This is the conviction that guides CRAD's work in public health. The firm has supported multi-year monitoring systems, from HIV to nutrition by way of malaria, for partners such as the Global Fund, ENABEL or Plan International. These engagements confirm a simple rule: a surveillance system is judged by its ability to produce reliable data repeatedly, without rising overhead, and carried by the national teams themselves. That is why our approach places ownership and the training of trainers before the sophistication of the tool. An elegant system that no one in the country can maintain is a deferred failure; a sober system, integrated into the national circuit and run by trained workers, is a lasting gain. Durability is not added afterwards: it is designed into the first line of the terms of reference, by asking a single, nagging and salutary question: what will still be running here the day we have gone?
Measure to decide, not to archive
Ultimately, surveillance only makes sense if it leads to action.

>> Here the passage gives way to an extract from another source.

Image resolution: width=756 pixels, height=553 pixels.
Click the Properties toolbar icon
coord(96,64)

Dashboards readable by a nurse and a district director alike, regular feedback to the teams that produced the data, feedback loops that turn a figure into a decision: this is what moves a database from the status of archive to that of a living tool. Data that is never returned to those who collect it ends up no longer being collected. The sustainability of a surveillance system feeds on its felt usefulness, in the field, to the very people who supply it. This is the most consistent lesson of two decades of engagements: you do not save a surveillance system by perfecting it, you save it by making it indispensable to those who keep it alive.
Key takeaways
- The infrastructure already exists: 43 of the WHO African Region's 47 states have adopted IDSR, and DHIS2 equips 80 countries covering 40% of the world's population. The challenge is no longer to install it, but to make it last.
- Financial dependence is the foremost fragility: in Benin, external aid funds 38% of health spending in 2023, against 9% in Ghana. A system paid for by a project dies with the project.

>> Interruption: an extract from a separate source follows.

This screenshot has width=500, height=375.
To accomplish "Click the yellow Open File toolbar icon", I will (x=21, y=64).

- The workforce shortage is the underestimated Achilles heel: at around 0.8 health workers per 1,000 people, Benin is far below the WHO threshold of 4.45. Without hands, data collection is the first task sacrificed.
- Surveillance is not accumulation: ten indicators at 95% completeness are worth more than fifty at 50%. Sobriety is the condition of reliability.
- A short-lived system costs twice: the lost investment, then the crisis it failed to anticipate. A sober, integrated and owned system costs less over ten years than a succession of ambitious systems that fade out.
Recommendations to West African decision-makers
- Embed surveillance in a durable national budget line, not in project budgets alone: an explicit trajectory for reducing the share funded by external aid is the surest guarantee of a health information system's durability.
- Tighten surveillance indicators to an essential core tracked with completeness and timeliness above the WHO 80% threshold, rather than multiplying half-collected indicators.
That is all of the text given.